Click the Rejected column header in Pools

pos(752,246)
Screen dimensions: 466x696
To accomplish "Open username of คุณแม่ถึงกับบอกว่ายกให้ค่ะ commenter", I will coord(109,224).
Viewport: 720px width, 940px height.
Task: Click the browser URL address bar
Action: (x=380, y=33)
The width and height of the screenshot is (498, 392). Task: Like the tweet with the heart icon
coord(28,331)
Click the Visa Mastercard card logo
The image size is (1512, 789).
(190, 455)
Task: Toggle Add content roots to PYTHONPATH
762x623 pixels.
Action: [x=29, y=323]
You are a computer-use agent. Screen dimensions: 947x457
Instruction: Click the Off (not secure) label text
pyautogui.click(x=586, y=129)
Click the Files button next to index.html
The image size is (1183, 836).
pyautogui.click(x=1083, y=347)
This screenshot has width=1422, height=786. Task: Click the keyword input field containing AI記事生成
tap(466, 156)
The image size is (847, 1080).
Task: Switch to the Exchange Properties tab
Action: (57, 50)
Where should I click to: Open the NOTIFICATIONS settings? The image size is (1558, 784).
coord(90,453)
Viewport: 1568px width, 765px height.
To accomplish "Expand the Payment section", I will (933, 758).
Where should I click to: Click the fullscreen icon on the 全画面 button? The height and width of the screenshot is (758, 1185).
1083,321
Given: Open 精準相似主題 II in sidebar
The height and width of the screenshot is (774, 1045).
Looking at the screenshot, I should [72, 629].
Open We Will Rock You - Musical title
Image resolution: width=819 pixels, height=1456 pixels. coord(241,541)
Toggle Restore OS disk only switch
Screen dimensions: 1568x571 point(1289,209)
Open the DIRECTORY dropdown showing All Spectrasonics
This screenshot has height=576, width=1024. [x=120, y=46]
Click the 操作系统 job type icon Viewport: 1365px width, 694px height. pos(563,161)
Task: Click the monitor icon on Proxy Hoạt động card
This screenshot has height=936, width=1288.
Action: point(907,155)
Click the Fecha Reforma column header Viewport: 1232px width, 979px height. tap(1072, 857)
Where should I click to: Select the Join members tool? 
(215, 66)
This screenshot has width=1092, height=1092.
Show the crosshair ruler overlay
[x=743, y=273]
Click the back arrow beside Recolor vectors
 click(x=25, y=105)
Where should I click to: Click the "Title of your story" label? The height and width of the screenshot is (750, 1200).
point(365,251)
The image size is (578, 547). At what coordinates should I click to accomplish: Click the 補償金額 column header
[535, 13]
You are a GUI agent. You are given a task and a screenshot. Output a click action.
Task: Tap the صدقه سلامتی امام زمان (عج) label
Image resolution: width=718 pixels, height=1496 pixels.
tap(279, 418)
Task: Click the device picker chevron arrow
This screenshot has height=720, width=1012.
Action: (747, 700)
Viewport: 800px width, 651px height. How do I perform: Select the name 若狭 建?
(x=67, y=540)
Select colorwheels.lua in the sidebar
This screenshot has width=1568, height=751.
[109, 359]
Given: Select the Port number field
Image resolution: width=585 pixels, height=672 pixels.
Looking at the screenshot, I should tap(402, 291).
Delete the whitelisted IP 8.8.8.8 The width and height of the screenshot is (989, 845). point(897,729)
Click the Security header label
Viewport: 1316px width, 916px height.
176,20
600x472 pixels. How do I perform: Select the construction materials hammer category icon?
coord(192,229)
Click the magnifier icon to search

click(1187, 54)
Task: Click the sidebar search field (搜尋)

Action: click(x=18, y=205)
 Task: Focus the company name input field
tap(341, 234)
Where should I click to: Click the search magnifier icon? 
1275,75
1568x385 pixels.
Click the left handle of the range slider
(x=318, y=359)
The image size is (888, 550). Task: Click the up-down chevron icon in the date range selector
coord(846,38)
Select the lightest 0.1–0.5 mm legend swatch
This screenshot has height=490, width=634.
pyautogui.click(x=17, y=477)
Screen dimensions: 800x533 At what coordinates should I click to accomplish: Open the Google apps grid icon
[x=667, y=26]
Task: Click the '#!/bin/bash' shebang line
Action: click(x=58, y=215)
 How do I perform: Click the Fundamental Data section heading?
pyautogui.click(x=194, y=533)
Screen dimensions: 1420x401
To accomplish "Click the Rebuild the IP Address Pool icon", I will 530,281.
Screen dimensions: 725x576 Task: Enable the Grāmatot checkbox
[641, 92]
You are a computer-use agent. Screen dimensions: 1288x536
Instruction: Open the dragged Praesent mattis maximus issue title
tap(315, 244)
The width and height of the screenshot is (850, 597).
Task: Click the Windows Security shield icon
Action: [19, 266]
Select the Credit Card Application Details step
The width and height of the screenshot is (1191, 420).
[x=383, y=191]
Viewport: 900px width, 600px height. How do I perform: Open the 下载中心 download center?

=-=-=-=-=

**Task instructions**
All of the material must be given again exactly.

**Task answer**
Click the Rejected column header in Pools

pos(752,246)
Screen dimensions: 466x696
To accomplish "Open username of คุณแม่ถึงกับบอกว่ายกให้ค่ะ commenter", I will coord(109,224).
Viewport: 720px width, 940px height.
Task: Click the browser URL address bar
Action: (x=380, y=33)
The width and height of the screenshot is (498, 392). Task: Like the tweet with the heart icon
coord(28,331)
Click the Visa Mastercard card logo
The image size is (1512, 789).
(190, 455)
Task: Toggle Add content roots to PYTHONPATH
762x623 pixels.
Action: [x=29, y=323]
You are a computer-use agent. Screen dimensions: 947x457
Instruction: Click the Off (not secure) label text
pyautogui.click(x=586, y=129)
Click the Files button next to index.html
The image size is (1183, 836).
pyautogui.click(x=1083, y=347)
This screenshot has width=1422, height=786. Task: Click the keyword input field containing AI記事生成
tap(466, 156)
The image size is (847, 1080).
Task: Switch to the Exchange Properties tab
Action: (57, 50)
Where should I click to: Open the NOTIFICATIONS settings? The image size is (1558, 784).
coord(90,453)
Viewport: 1568px width, 765px height.
To accomplish "Expand the Payment section", I will (933, 758).
Where should I click to: Click the fullscreen icon on the 全画面 button? The height and width of the screenshot is (758, 1185).
1083,321
Given: Open 精準相似主題 II in sidebar
The height and width of the screenshot is (774, 1045).
Looking at the screenshot, I should [72, 629].
Open We Will Rock You - Musical title
Image resolution: width=819 pixels, height=1456 pixels. coord(241,541)
Toggle Restore OS disk only switch
Screen dimensions: 1568x571 point(1289,209)
Open the DIRECTORY dropdown showing All Spectrasonics
This screenshot has height=576, width=1024. [x=120, y=46]
Click the 操作系统 job type icon Viewport: 1365px width, 694px height. pos(563,161)
Task: Click the monitor icon on Proxy Hoạt động card
This screenshot has height=936, width=1288.
Action: point(907,155)
Click the Fecha Reforma column header Viewport: 1232px width, 979px height. tap(1072, 857)
Where should I click to: Select the Join members tool? 
(215, 66)
This screenshot has width=1092, height=1092.
Show the crosshair ruler overlay
[x=743, y=273]
Click the back arrow beside Recolor vectors
 click(x=25, y=105)
Where should I click to: Click the "Title of your story" label? The height and width of the screenshot is (750, 1200).
point(365,251)
The image size is (578, 547). At what coordinates should I click to accomplish: Click the 補償金額 column header
[535, 13]
You are a GUI agent. You are given a task and a screenshot. Output a click action.
Task: Tap the صدقه سلامتی امام زمان (عج) label
Image resolution: width=718 pixels, height=1496 pixels.
tap(279, 418)
Task: Click the device picker chevron arrow
This screenshot has height=720, width=1012.
Action: (747, 700)
Viewport: 800px width, 651px height. How do I perform: Select the name 若狭 建?
(x=67, y=540)
Select colorwheels.lua in the sidebar
This screenshot has width=1568, height=751.
[109, 359]
Given: Select the Port number field
Image resolution: width=585 pixels, height=672 pixels.
Looking at the screenshot, I should tap(402, 291).
Delete the whitelisted IP 8.8.8.8 The width and height of the screenshot is (989, 845). point(897,729)
Click the Security header label
Viewport: 1316px width, 916px height.
176,20
600x472 pixels. How do I perform: Select the construction materials hammer category icon?
coord(192,229)
Click the magnifier icon to search

click(1187, 54)
Task: Click the sidebar search field (搜尋)

Action: click(x=18, y=205)
 Task: Focus the company name input field
tap(341, 234)
Where should I click to: Click the search magnifier icon? 
1275,75
1568x385 pixels.
Click the left handle of the range slider
(x=318, y=359)
The image size is (888, 550). Task: Click the up-down chevron icon in the date range selector
coord(846,38)
Select the lightest 0.1–0.5 mm legend swatch
This screenshot has height=490, width=634.
pyautogui.click(x=17, y=477)
Screen dimensions: 800x533 At what coordinates should I click to accomplish: Open the Google apps grid icon
[x=667, y=26]
Task: Click the '#!/bin/bash' shebang line
Action: click(x=58, y=215)
 How do I perform: Click the Fundamental Data section heading?
pyautogui.click(x=194, y=533)
Screen dimensions: 1420x401
To accomplish "Click the Rebuild the IP Address Pool icon", I will 530,281.
Screen dimensions: 725x576 Task: Enable the Grāmatot checkbox
[641, 92]
You are a computer-use agent. Screen dimensions: 1288x536
Instruction: Open the dragged Praesent mattis maximus issue title
tap(315, 244)
The width and height of the screenshot is (850, 597).
Task: Click the Windows Security shield icon
Action: [19, 266]
Select the Credit Card Application Details step
The width and height of the screenshot is (1191, 420).
[x=383, y=191]
Viewport: 900px width, 600px height. How do I perform: Open the 下载中心 download center?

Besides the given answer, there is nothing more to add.